Online auction and merchandising giant Amazon.com is entering the search fray with the launch of A9.com, a search engine that presents
search results with adjacent columns of related personal and product information.
While Amazon.com has always had a search engine at the core of its books and merchandise site, its new A9.com is a full-bodied, Web-roaming search engine that competes with sites such as Google and Yahoo! to provide Web-wide search capabilities.
The beta version of A9, which went live this week, provides search results presented in a three-column screen format. The first column contains the search results, which are generated by Google technology. The second is a listing of Amazon products directly related to the search results. The third column provides access to the user's comprehensive search history.
A9 is a wholly owned and separately branded subsidiary of Amazon.com. It was formed to develop e-commerce search technology for Amazon.com and other Web sites, according to the company.
A9 is designed to gather and cross-reference user demographic data in a way that will potentially allow the company to offer precise consumer targeting to future advertisers. In order to use the search engine's full features, users must register. That data is then referenced against the interest areas detailed in their retained personal search histories, the history of all their previous activities within the main Amazon.com sites, as well as with other cookie-based data. A visitor doesn't have to register to use the search function, but the more they tell A9 about themselves, the more personalized their future searches will be.

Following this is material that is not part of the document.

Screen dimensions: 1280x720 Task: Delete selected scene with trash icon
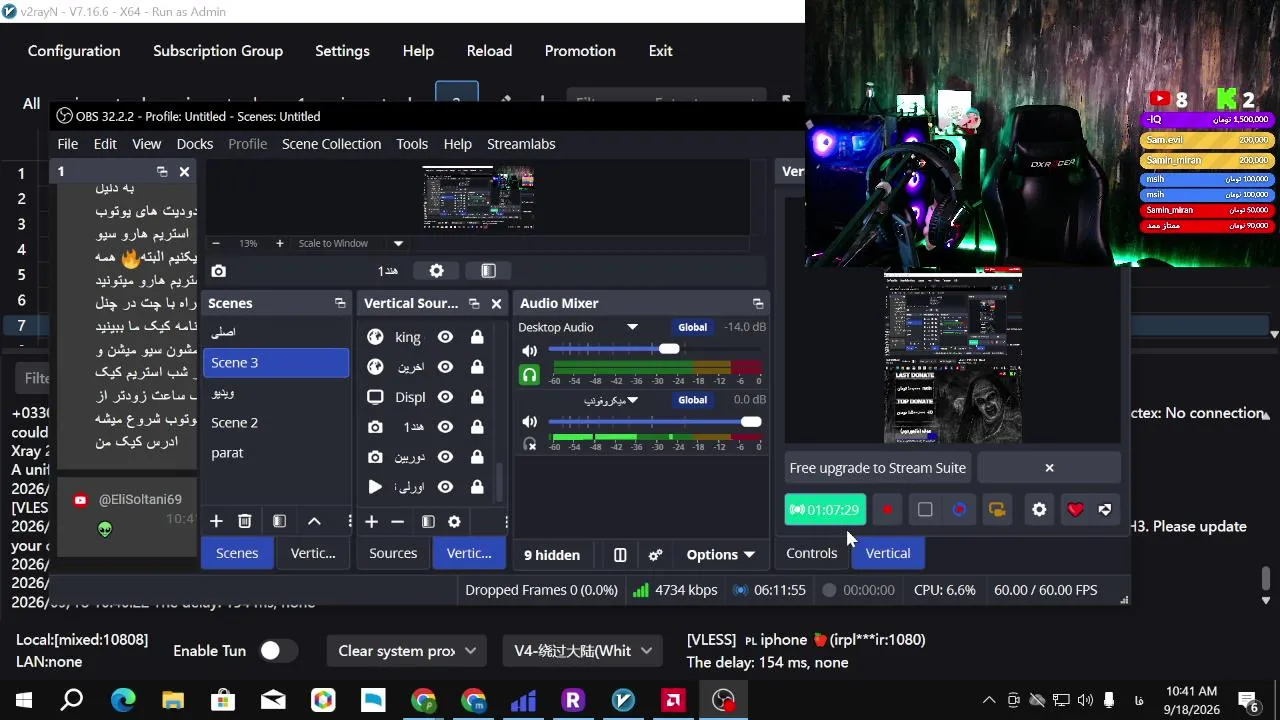245,521
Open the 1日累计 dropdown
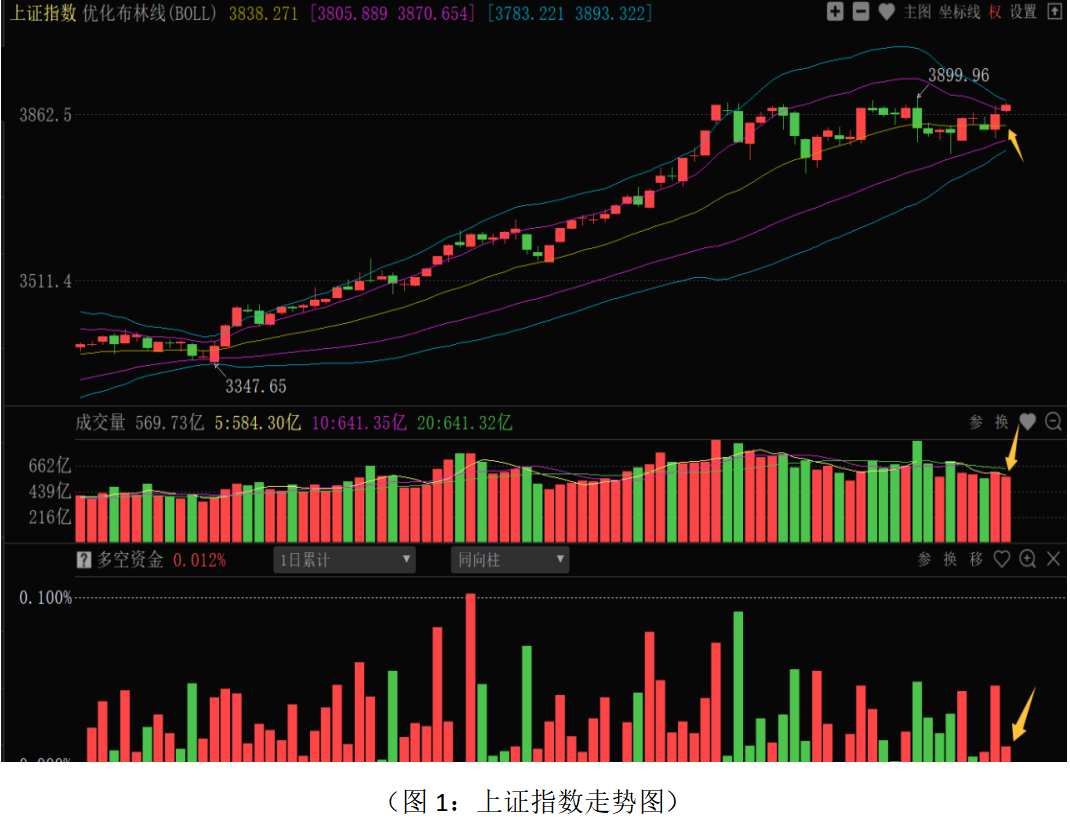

One issue raised by the search engine's combination and retention of personal data and online behavioral data is privacy.
"This whole issue of privacy on the Internet is an undeveloped area of the law," said David A. Rammelt, an attorney with Kelley Drye & Warren who handles search and Internet cases. "There's no law that says you cannot collect information about people."
Ms. Diboll said discussing how advertisers would apply the technology is "highly speculative." No advertisers have been signed up.
Richard Hagerty, CEO of Impaqt, a search engine marketing consulting firm in Pittsburgh, said Amazon has been providing personalized recommendations based on past behavior for a long time. "People don't like to give up their information, but they trust Amazon," he said.